Posted: Thu Feb 28, 2013 5:31 pm
by skywalk
If you need speed, never do this :!:

Code: Select all

n$ + Chr(cur)
String concatenation is very slow.
Demivec's way with structured pointer is best.

Re: Fastest way to modify a large string, byte-by-byte?

Posted: Fri Mar 01, 2013 1:03 am
by MachineCode
skywalk wrote:If you need speed, never do this :!:

Code: Select all

n$ + Chr(cur)
I know, but that's not the bottleneck, because I removed that line for a test and the procedure was just as slow without it. :) Therefore, I knew it had to be the comparisons causing the slowdown.

@Demivec: I could kiss you! :lol: Not really.
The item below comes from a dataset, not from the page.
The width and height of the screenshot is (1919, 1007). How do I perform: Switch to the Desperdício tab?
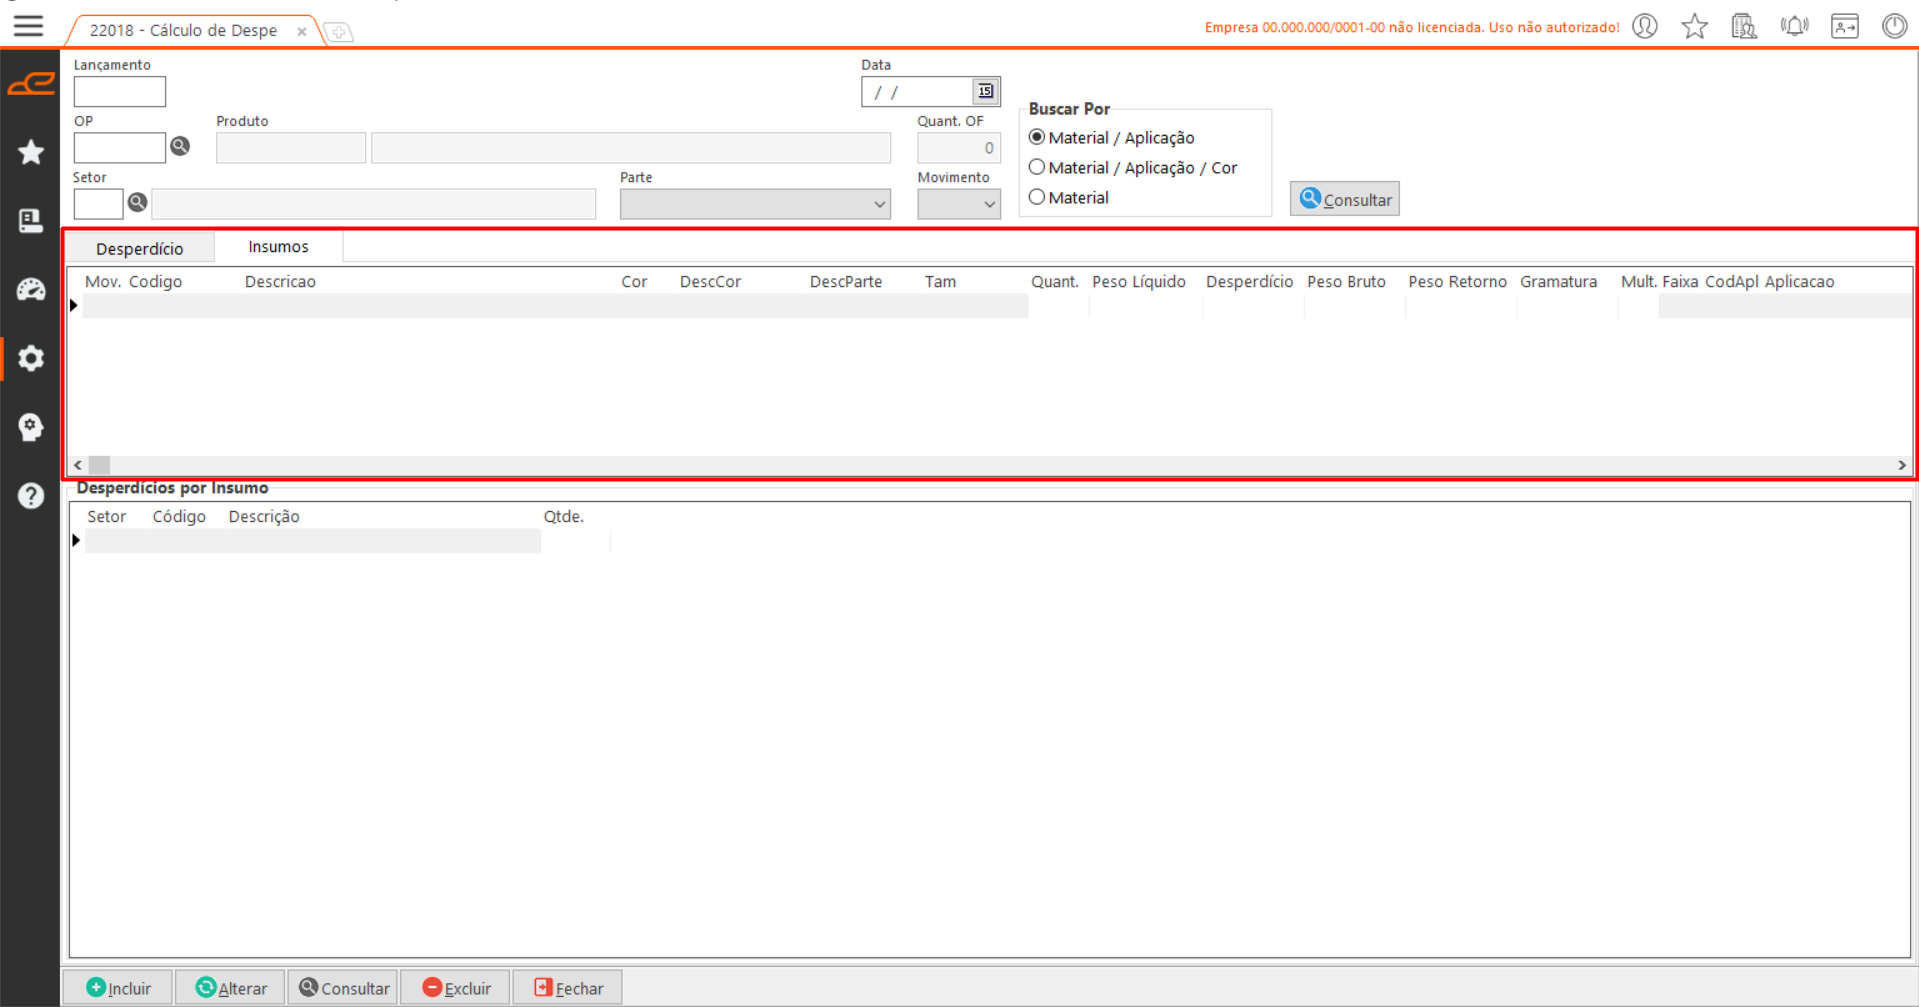click(139, 249)
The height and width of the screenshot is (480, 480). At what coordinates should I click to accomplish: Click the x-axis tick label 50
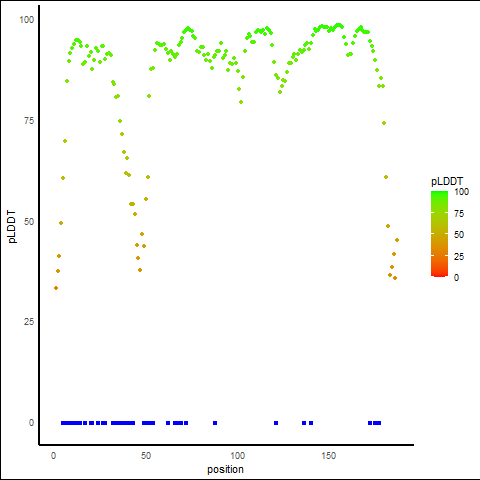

But yours is fast, and does my 500 KB of text in about 20 ms! Thank you!

HOWEVER, it fails with apostrophes... give it this line:

Code: Select all

Debug InitialCaps("'hI there'! ev'RY word 'SHOULD' have initial cap's ONLY and ''quotes'' working.")
I know the sentence is not grammatically correct, but it's just to show the problem.

Re: Fastest way to modify a large string, byte-by-byte?

Posted: Fri Mar 01, 2013 1:23 am
by skywalk
MachineCode wrote:I know, but that's not the bottleneck, because I removed that line for a test and the procedure was just as slow without it. Therefore, I knew it had to be the comparisons causing the slowdown.
Huh? Integer comparisons are fast!

Re: Fastest way to modify a large string, byte-by-byte?

Posted: Fri Mar 01, 2013 1:26 am
by MachineCode
Okay, but removing n$+Chr(cur) didn't speed anything up, is what I'm saying.

Re: Fastest way to modify a large string, byte-by-byte?

Posted: Fri Mar 01, 2013 2:17 am
by Demivec
MachineCode wrote:@Demivec: I could kiss you! :lol: Not really. But yours is fast, and does my 500 KB of text in about 20 ms! Thank you!

HOWEVER, it fails with apostrophes... give it this line:

Code: Select all

Debug InitialCaps("ALL you're words 'SHOULD' have initial cap's and ''quotes'' working.")
I know the sentence is not grammatically correct, but it's just to show the problem.
The changes you were needing and the inputs it would be required to work with weren't really specified. To deal with those you need to nail down the input requirements and how to handle them. What about inputs like this: "that's", hypen-ated, under_scored, or a.c.m.e.? So far, I think the code only handles the last one correctly by producing "A.C.M.E." . It will depend on what is desired in each of those conditions as well as nonsense conditions like '-silly'.

Re: Fastest way to modify a large string, byte-by-byte?

Posted: Fri Mar 01, 2013 2:21 am
by MachineCode
I've edited my example (a few times) because it keeps coming up with errors. I thank you for getting me started, though. :)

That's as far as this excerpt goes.